Exercise materials:
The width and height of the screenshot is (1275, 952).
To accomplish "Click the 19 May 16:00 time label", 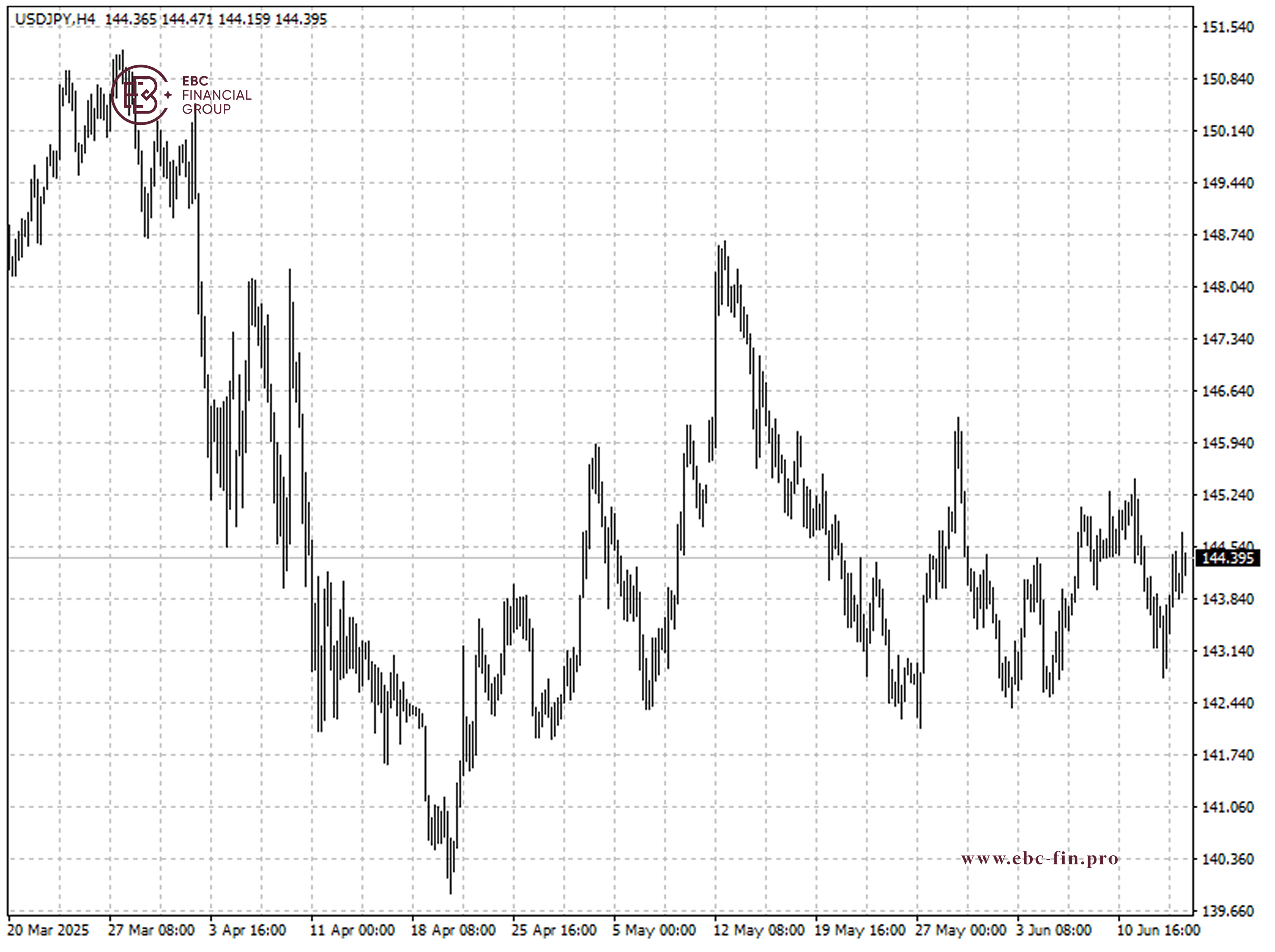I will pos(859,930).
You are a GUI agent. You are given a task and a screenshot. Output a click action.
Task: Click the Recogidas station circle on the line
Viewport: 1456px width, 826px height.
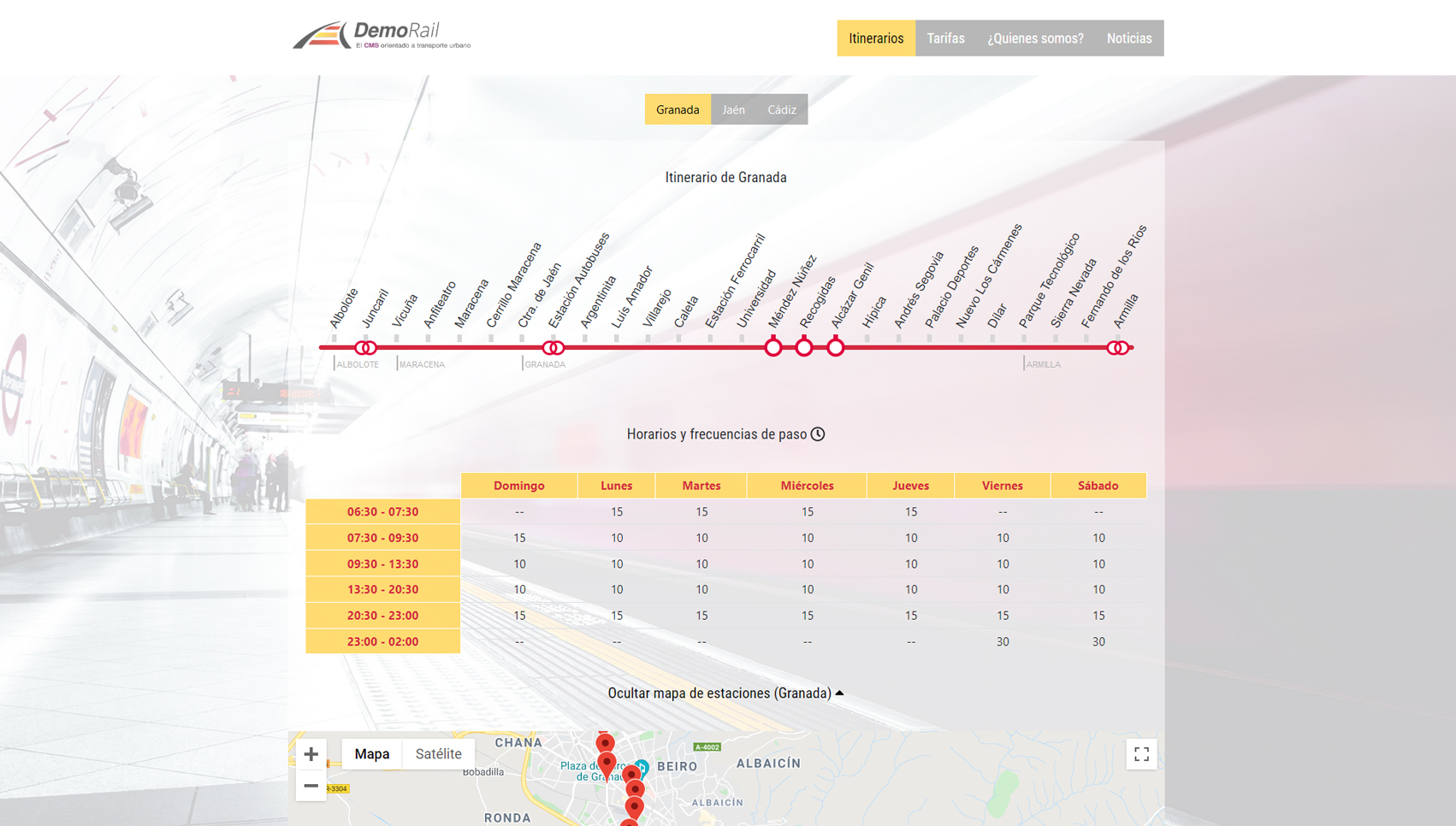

Brief:
In the records above, find the line containing "Task: Click the", then please restate it and each line after it word for word, pictures excluded.

The answer:
Task: Click the Recogidas station circle on the line
Viewport: 1456px width, 826px height.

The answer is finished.